Recast the rows below as a Markdown table with two columns, "No." for the row number and "Line" for the text of each line, leaving out any blank lines.

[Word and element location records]
######

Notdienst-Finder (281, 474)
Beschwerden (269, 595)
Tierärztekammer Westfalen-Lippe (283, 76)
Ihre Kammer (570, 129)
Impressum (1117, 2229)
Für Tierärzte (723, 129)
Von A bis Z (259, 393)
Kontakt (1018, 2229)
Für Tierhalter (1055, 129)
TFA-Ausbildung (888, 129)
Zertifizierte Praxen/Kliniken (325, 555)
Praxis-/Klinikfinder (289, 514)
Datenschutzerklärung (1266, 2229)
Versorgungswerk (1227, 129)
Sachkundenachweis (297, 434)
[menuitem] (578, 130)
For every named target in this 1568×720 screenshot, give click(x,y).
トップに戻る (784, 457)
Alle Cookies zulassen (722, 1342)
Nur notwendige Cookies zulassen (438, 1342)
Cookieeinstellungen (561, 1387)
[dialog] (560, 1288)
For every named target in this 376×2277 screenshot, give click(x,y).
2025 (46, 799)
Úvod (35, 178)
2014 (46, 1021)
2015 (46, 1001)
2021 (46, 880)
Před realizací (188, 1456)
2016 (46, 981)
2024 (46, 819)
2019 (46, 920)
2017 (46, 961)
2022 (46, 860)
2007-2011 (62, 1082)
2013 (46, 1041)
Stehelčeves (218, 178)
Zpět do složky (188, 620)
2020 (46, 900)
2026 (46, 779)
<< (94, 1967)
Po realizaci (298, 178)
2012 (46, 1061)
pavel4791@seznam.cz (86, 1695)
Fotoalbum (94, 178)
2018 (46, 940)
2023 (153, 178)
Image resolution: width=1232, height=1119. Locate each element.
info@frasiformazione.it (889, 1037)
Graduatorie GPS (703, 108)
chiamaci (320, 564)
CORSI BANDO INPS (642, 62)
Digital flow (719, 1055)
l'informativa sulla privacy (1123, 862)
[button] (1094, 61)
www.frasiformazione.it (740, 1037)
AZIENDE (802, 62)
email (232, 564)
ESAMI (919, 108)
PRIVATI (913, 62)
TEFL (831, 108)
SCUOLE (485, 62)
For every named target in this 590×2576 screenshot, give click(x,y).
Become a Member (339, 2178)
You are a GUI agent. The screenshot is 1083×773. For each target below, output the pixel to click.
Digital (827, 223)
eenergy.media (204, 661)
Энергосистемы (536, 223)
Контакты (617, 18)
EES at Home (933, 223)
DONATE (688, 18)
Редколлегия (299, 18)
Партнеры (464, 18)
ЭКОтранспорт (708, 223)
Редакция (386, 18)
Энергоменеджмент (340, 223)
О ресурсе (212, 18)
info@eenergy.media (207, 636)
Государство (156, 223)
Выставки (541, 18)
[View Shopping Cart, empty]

######

**Solution to this problem:**
| No. | Line |
|---|---|
| 1 | Notdienst-Finder (281, 474) |
| 2 | Beschwerden (269, 595) |
| 3 | Tierärztekammer Westfalen-Lippe (283, 76) |
| 4 | Ihre Kammer (570, 129) |
| 5 | Impressum (1117, 2229) |
| 6 | Für Tierärzte (723, 129) |
| 7 | Von A bis Z (259, 393) |
| 8 | Kontakt (1018, 2229) |
| 9 | Für Tierhalter (1055, 129) |
| 10 | TFA-Ausbildung (888, 129) |
| 11 | Zertifizierte Praxen/Kliniken (325, 555) |
| 12 | Praxis-/Klinikfinder (289, 514) |
| 13 | Datenschutzerklärung (1266, 2229) |
| 14 | Versorgungswerk (1227, 129) |
| 15 | Sachkundenachweis (297, 434) |
| 16 | [menuitem] (578, 130) |
| 17 | For every named target in this 1568×720 screenshot, give click(x,y). |
| 18 | トップに戻る (784, 457) |
| 19 | Alle Cookies zulassen (722, 1342) |
| 20 | Nur notwendige Cookies zulassen (438, 1342) |
| 21 | Cookieeinstellungen (561, 1387) |
| 22 | [dialog] (560, 1288) |
| 23 | For every named target in this 376×2277 screenshot, give click(x,y). |
| 24 | 2025 (46, 799) |
| 25 | Úvod (35, 178) |
| 26 | 2014 (46, 1021) |
| 27 | 2015 (46, 1001) |
| 28 | 2021 (46, 880) |
| 29 | Před realizací (188, 1456) |
| 30 | 2016 (46, 981) |
| 31 | 2024 (46, 819) |
| 32 | 2019 (46, 920) |
| 33 | 2017 (46, 961) |
| 34 | 2022 (46, 860) |
| 35 | 2007-2011 (62, 1082) |
| 36 | 2013 (46, 1041) |
| 37 | Stehelčeves (218, 178) |
| 38 | Zpět do složky (188, 620) |
| 39 | 2020 (46, 900) |
| 40 | 2026 (46, 779) |
| 41 | << (94, 1967) |
| 42 | Po realizaci (298, 178) |
| 43 | 2012 (46, 1061) |
| 44 | pavel4791@seznam.cz (86, 1695) |
| 45 | Fotoalbum (94, 178) |
| 46 | 2018 (46, 940) |
| 47 | 2023 (153, 178) |
| 48 | Image resolution: width=1232, height=1119. Locate each element. |
| 49 | info@frasiformazione.it (889, 1037) |
| 50 | Graduatorie GPS (703, 108) |
| 51 | chiamaci (320, 564) |
| 52 | CORSI BANDO INPS (642, 62) |
| 53 | Digital flow (719, 1055) |
| 54 | l'informativa sulla privacy (1123, 862) |
| 55 | [button] (1094, 61) |
| 56 | www.frasiformazione.it (740, 1037) |
| 57 | AZIENDE (802, 62) |
| 58 | email (232, 564) |
| 59 | ESAMI (919, 108) |
| 60 | PRIVATI (913, 62) |
| 61 | TEFL (831, 108) |
| 62 | SCUOLE (485, 62) |
| 63 | For every named target in this 590×2576 screenshot, give click(x,y). |
| 64 | Become a Member (339, 2178) |
| 65 | You are a GUI agent. The screenshot is 1083×773. For each target below, output the pixel to click. |
| 66 | Digital (827, 223) |
| 67 | eenergy.media (204, 661) |
| 68 | Энергосистемы (536, 223) |
| 69 | Контакты (617, 18) |
| 70 | EES at Home (933, 223) |
| 71 | DONATE (688, 18) |
| 72 | Редколлегия (299, 18) |
| 73 | Партнеры (464, 18) |
| 74 | ЭКОтранспорт (708, 223) |
| 75 | Редакция (386, 18) |
| 76 | Энергоменеджмент (340, 223) |
| 77 | О ресурсе (212, 18) |
| 78 | info@eenergy.media (207, 636) |
| 79 | Государство (156, 223) |
| 80 | Выставки (541, 18) |
| 81 | [View Shopping Cart, empty] |